Landwirtschaft und Industrie in der Verantwortung
Doch worin sehen die Wissenschaftler die Ursachen für diese Entwicklung? Ein Hauptgrund ist den Ergebnissen zu Folge die immer höhere Stickstoffbelastung im Boden. Diese stammt einerseits vom erhöhten Einsatz von Düngemitteln, andererseits aber auch durch Luftverschmutzung von Verkehr und Industrie. Dies spiegelt sich direkt in den Pflanzenarten wider: „Es gibt viele Arten, die Stickstoff verlässlich anzeigen, etwa die Brennnessel“, erklärt der Mitautor Dr. Harald Pauli in der Pressemitteilung.

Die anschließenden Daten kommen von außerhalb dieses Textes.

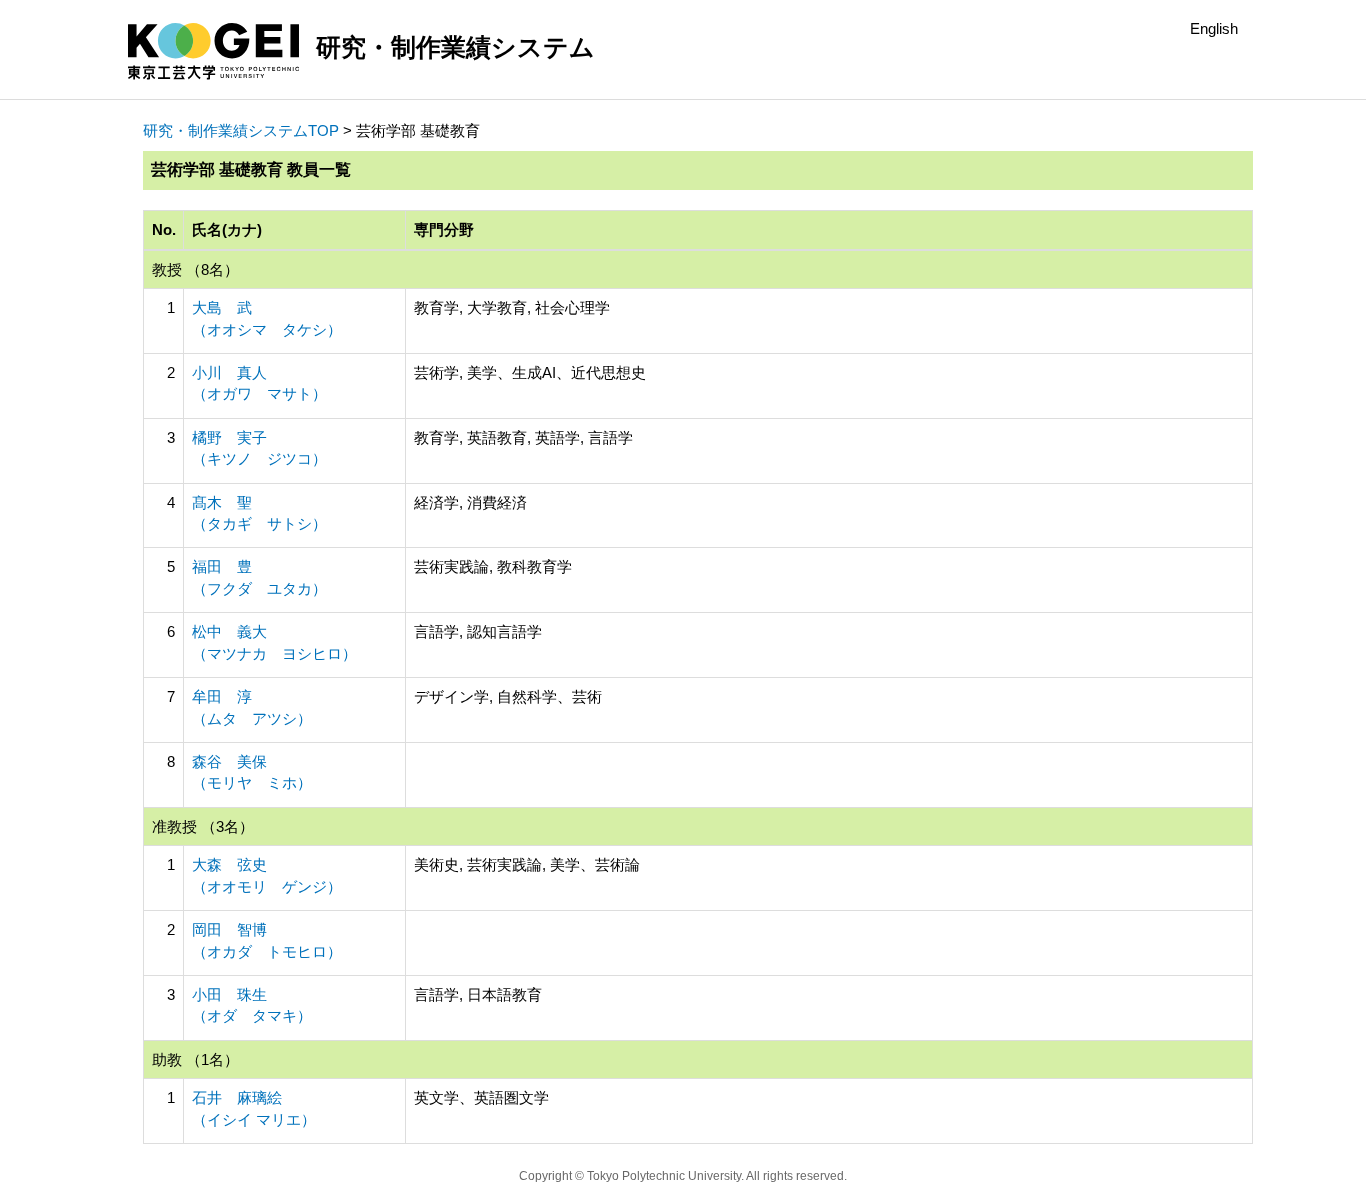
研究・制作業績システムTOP (241, 130)
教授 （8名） (195, 269)
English (1214, 28)
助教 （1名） (195, 1059)
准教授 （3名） (203, 826)
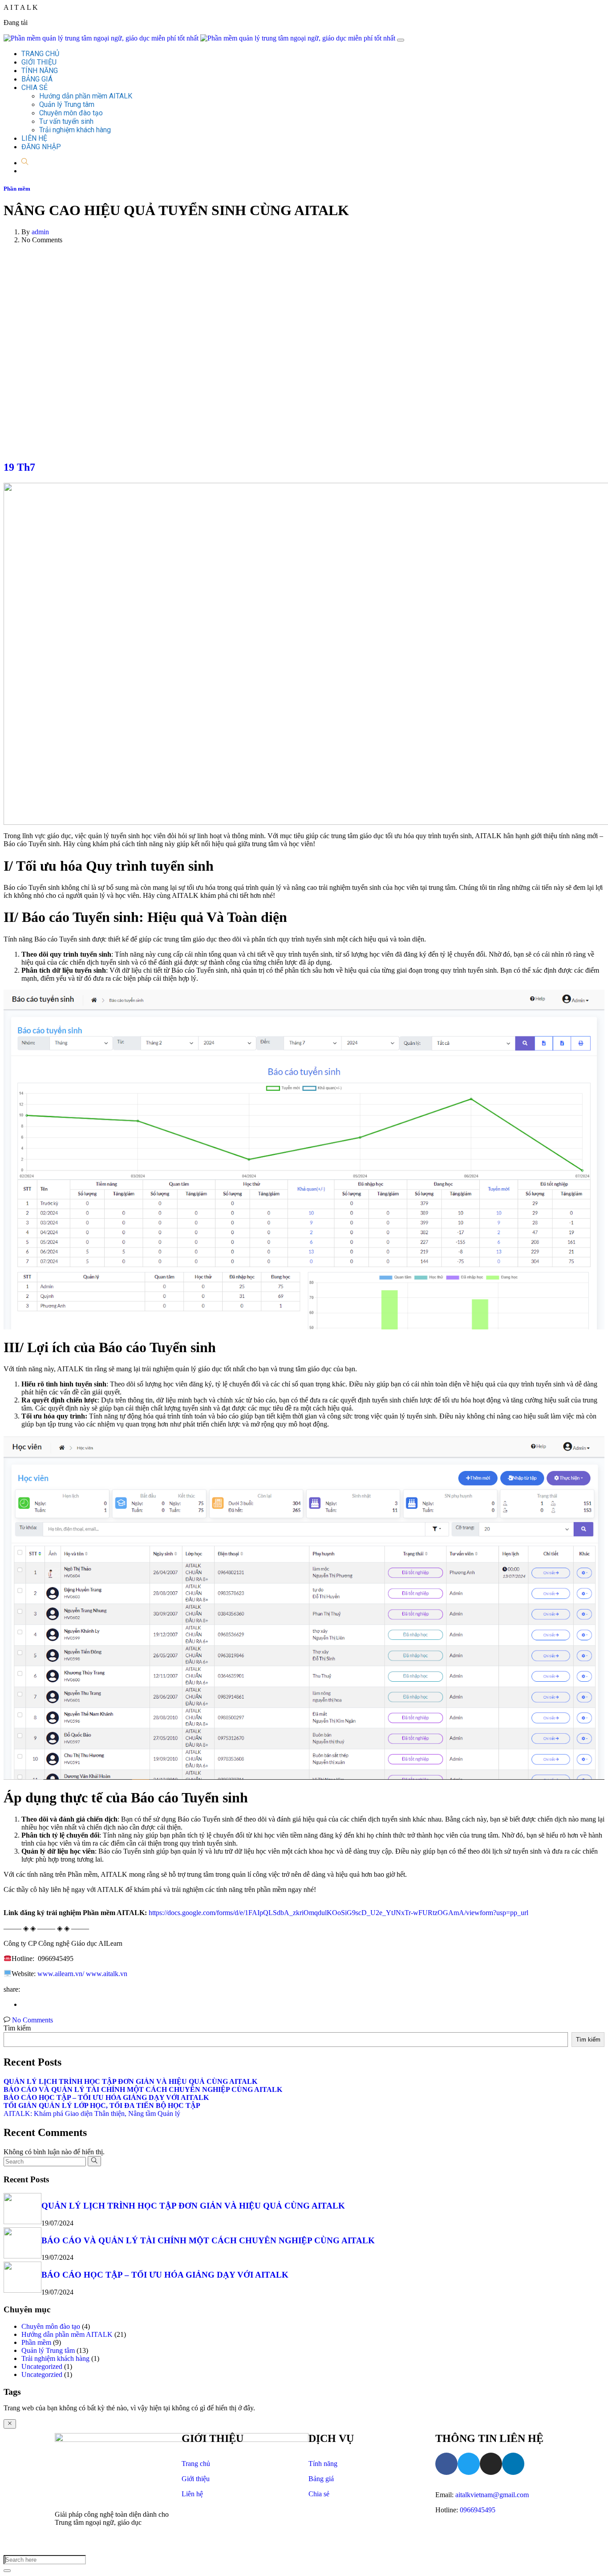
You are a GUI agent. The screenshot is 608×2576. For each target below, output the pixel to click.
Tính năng (322, 2463)
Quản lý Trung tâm (66, 104)
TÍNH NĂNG (39, 70)
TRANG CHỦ (40, 53)
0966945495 (477, 2510)
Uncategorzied (41, 2374)
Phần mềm (17, 188)
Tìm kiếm (17, 2028)
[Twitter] (469, 2464)
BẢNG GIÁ (37, 79)
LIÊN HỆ (34, 138)
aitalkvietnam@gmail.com (492, 2495)
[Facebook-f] (446, 2464)
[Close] (10, 2424)
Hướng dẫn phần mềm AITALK (85, 96)
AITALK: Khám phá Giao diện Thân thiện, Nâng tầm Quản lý (92, 2113)
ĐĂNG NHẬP (41, 147)
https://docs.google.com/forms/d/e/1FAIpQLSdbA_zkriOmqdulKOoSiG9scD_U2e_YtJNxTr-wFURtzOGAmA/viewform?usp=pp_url (338, 1912)
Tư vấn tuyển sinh (66, 121)
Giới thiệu (196, 2478)
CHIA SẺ (34, 87)
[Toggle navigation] (400, 40)
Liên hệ (192, 2494)
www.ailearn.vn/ (60, 1974)
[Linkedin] (513, 2464)
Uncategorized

Diese Bodenbelastung hat gleich zwei negative Effekte für die Pflanzenvielfalt. Erstens werden die kleinen, an nährstoffarme Böden angepassten Pflanzenarten, von Pflanzen wie Brennnesseln vertrieben, außerdem raubt das starke Wachstum der letzteren den kleinen spezialisierten Arten das Sonnenlicht, was zum Aussterben führt. Das hat Auswirkungen auf das gesamte Ökosystem, da fast jede Pflanze mit Insektenarten oder anderen Lebewesen in Verbindung steht.
Die Verdrängung von natürlichen Ökosystemen durch landwirtschaftliche Nutzung gilt dabei als Haupttreiber. Beunruhigend ist allerdings, dass diese Entwicklung auch fernab vom Einfluss des Menschen zu beobachten ist. Und dies könnte weitreichende Folgen haben. „Eine stetige Verdrängung charakteristischer Arten einzigartiger Ökosystemen durch weitverbreitete Arten mag zwar die lokale Artenvielfalt vielerorts aufrechterhalten, führt aber global gesehen dazu, dass immer mehr Arten vom Aussterben bedroht sind“, fasst Prof. Peirera zusammen.